Files
ezra-environment/the-nexus/deepdive/README.md

183 lines
5.2 KiB
Markdown
Raw Normal View History

# Deep Dive: Sovereign NotebookLM
**One-line**: Fully automated daily AI intelligence briefing — arXiv + lab blogs → LLM synthesis → TTS audio → Telegram voice message.
**Issue**: the-nexus#830
**Author**: Ezra (Claude-Hermes wizard house)
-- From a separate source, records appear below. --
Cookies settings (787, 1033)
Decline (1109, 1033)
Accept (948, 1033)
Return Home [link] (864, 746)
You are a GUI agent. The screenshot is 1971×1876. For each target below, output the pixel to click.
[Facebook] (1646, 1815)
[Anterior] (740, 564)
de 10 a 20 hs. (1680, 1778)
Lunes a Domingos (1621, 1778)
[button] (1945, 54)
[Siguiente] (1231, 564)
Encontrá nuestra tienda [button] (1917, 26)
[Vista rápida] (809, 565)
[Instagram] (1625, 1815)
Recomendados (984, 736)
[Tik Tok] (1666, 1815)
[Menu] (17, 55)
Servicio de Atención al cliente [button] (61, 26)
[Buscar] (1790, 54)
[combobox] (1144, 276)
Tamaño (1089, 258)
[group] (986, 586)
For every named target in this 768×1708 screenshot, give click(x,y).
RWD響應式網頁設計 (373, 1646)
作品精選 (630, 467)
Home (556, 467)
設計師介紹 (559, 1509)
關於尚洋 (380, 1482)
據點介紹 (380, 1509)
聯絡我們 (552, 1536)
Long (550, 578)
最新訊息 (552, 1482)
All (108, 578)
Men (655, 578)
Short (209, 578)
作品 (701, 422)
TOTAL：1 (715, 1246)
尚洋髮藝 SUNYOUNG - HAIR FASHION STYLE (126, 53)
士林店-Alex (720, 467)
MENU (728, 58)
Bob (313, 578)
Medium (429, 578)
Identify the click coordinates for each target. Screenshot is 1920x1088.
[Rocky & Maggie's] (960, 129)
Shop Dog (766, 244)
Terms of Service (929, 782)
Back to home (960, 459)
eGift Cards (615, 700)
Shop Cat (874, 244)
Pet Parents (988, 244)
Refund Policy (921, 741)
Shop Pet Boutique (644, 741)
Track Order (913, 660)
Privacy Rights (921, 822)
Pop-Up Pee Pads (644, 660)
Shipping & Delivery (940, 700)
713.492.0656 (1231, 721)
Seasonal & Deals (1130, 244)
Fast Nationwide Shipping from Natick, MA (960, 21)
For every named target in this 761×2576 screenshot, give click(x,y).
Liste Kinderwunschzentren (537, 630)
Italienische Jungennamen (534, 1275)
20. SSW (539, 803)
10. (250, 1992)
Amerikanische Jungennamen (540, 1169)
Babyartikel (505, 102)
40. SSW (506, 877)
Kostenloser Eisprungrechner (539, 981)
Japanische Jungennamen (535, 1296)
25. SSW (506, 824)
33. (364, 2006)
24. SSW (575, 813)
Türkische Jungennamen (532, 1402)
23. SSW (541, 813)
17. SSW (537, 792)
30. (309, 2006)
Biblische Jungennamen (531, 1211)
**Status**: ✅ Production-Ready Scaffold
---
## Quick Start
```bash
cd deepdive
pip install -r requirements.txt
# Set your Telegram bot credentials
export DEEPDIVE_TELEGRAM_BOT_TOKEN="..."
export DEEPDIVE_TELEGRAM_CHAT_ID="..."
# Run full pipeline
./bin/run_full_pipeline.py
# Or step-by-step
./bin/phase1_aggregate.py # Fetch sources
./bin/phase2_rank.py # Score relevance
./bin/phase3_synthesize.py # Generate briefing
./bin/phase4_generate_audio.py # TTS to MP3
./bin/phase5_deliver.py # Telegram
```
---
## What It Does
Daily at 6 AM:
1. **Aggregates** arXiv (cs.AI, cs.CL, cs.LG) + OpenAI/Anthropic/DeepMind blogs
2. **Ranks** by relevance to Hermes/Timmy work (agent systems, LLM architecture)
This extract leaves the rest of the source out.